Thursday, 15 March 2012


Or just tired thoughts projected on to the screen of my laptop?

There is a dull hum around the apartment as I write.

I was thinking yesterday during Jefferys Peulah about the situation in Gaza and Israel at the moment. When we first arrive on Shnat were all in our own groups, with people were meant to feel comfortable with. We flock together and stick together because of a basic understanding, a shared  culture or an equally long and painful plane ride. We group ourselves to feel safe. We form our own community within a larger community for fear of being left behind.
Sivan once told me, just before we left for Shnat, that there would be this divide. Either I didn't believe her, or I just didn't understand how that could be possible but here I am, a month down the line, over analysing everything and she was right.

Lily and I are the only South Africans doing Shnat Netzer. We spend more time together than we ever did back home in SA because we are each others security blanket in this new, scary place. We arrived on Netzer Sem, to a room filled with Australians. They had all known each other for years before. They had all already established these bonds, and friendships. Just like Lily and I, they were each others security blankets.
Then the northerners arrived. Imediatly, and only after knowing each other for 8 days as the Southerners we were forced to bond together and for a new kind of security blanket. It was no longer the Aussies and the Saffas, but a unified group of Southerners. Being thrown into a completely new group with all their dynamics and  group drama isn't an easy feat. Its like going to a new school and being forced to make friends with the popular girls.
So, just like that, we were united through the fear of having no one.

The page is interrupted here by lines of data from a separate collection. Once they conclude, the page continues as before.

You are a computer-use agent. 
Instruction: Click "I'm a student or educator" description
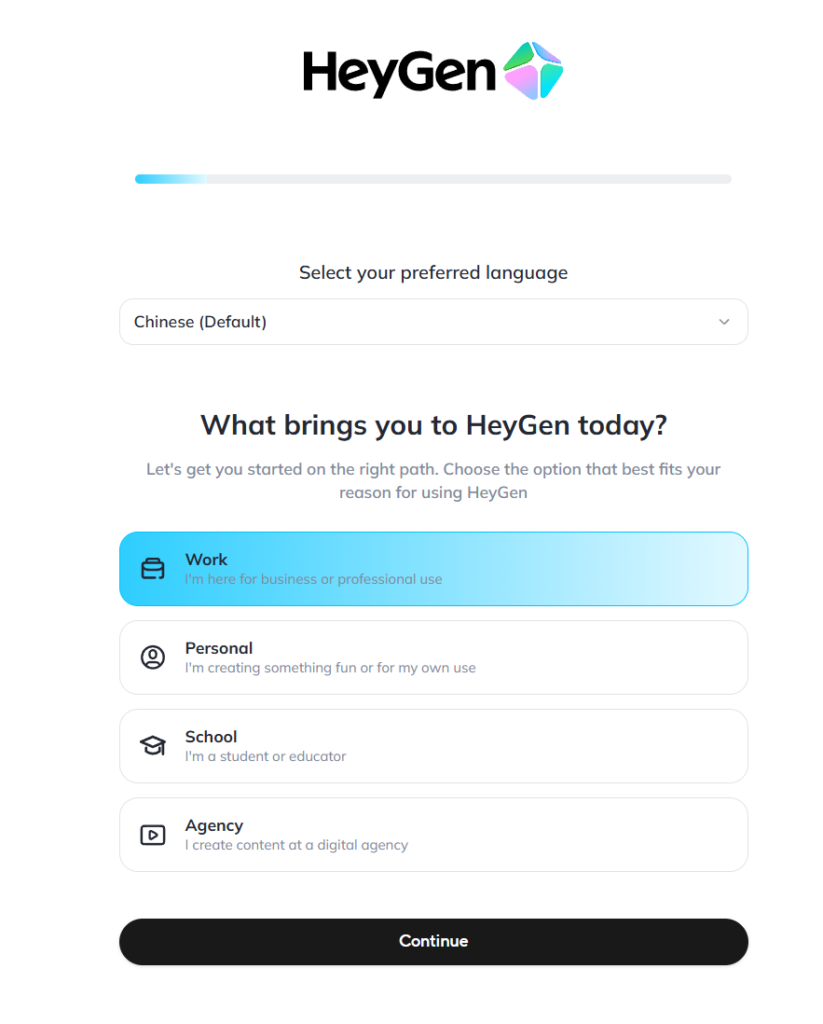[265, 757]
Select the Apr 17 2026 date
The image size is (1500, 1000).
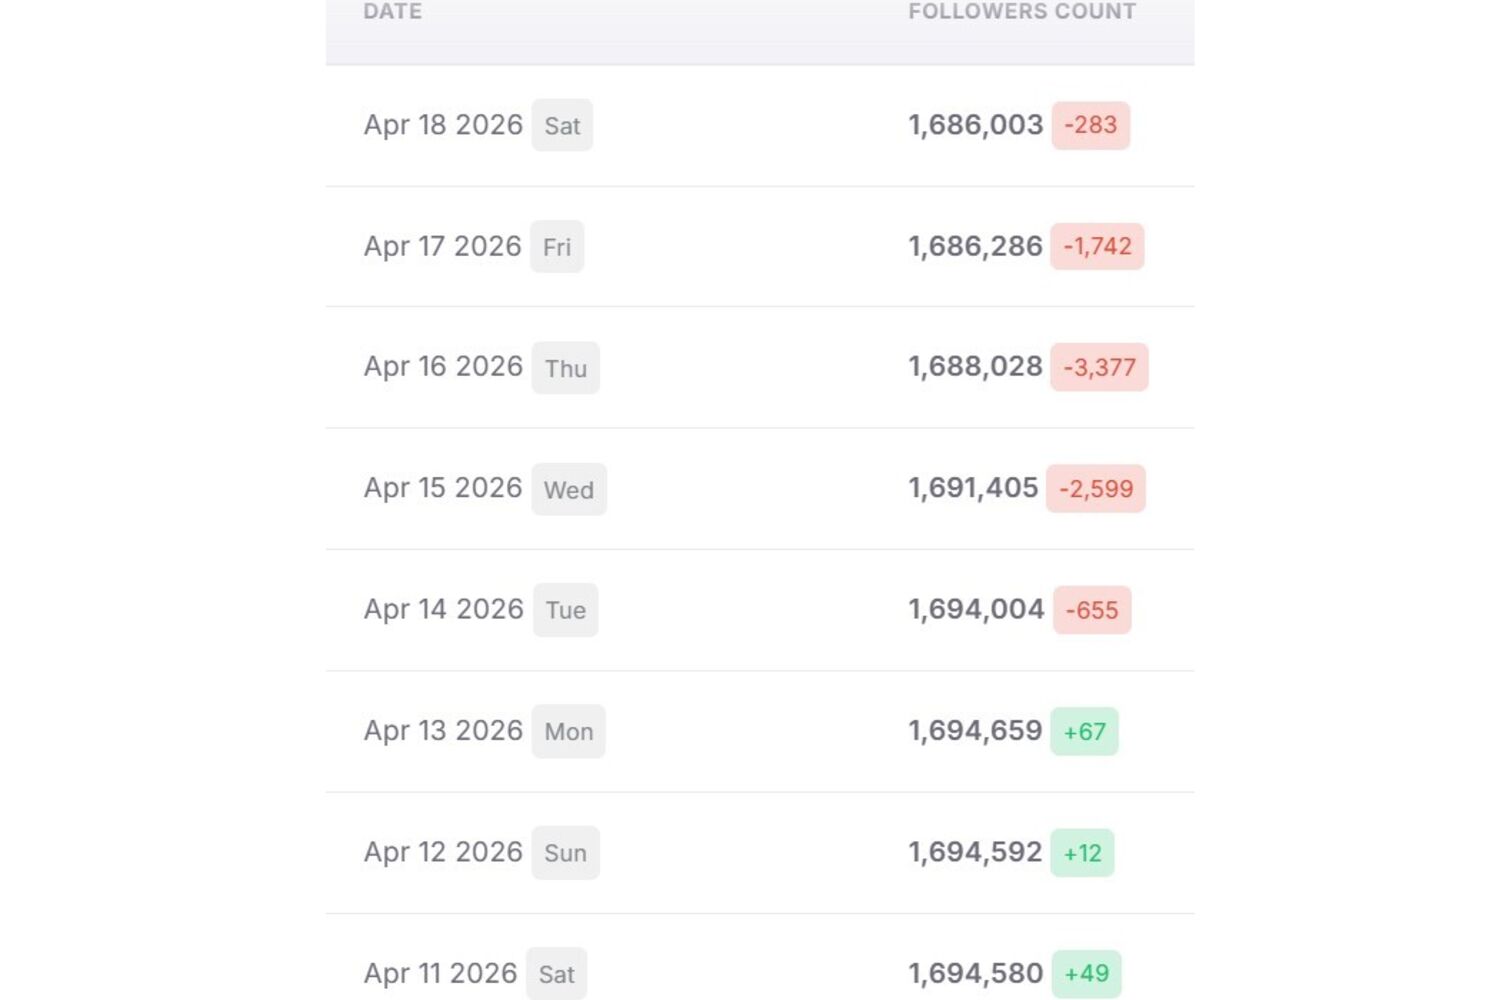pos(442,247)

I imagine its the same for the Machon people. They're thrown into many larger groups of already established safety circles and so they have to bond together to become Netzer. Unfortunately, and I think it may be a flaw in the Etgar program, we have to find different ways to bond our group. That's the most challenging part, and probably, although sub-consciously why we choose to do Etgar.

So, my solution for the problem in the middle east, which will probably sound ridiculous when I read this again without the haze of sleep deprivation, is: For the super powers of the world, in politics, to rage a collective war on both Palestine and Israel, forcing them to come together and unite as one country, one nation, one people fighting for the Holy Land in any-which-way they want it to remain. Thereby forcing the people to come together in a just cause to save themselves and their neighbours. It would have to be the most strategically planned and well thought out, but I'm pretty sure that in an ideal world it would work out.

Those are my thoughts on war for now.